## Exercise
Lines before the one containing "Hacktoberfest applications are" are left out; copy that line and every later line through the end of the data exactly.

## Information given
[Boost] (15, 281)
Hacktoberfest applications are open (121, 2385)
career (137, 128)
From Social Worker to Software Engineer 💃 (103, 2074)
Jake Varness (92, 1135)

## Output of the exercise
Hacktoberfest applications are open (121, 2385)
career (137, 128)
From Social Worker to Software Engineer 💃 (103, 2074)
Jake Varness (92, 1135)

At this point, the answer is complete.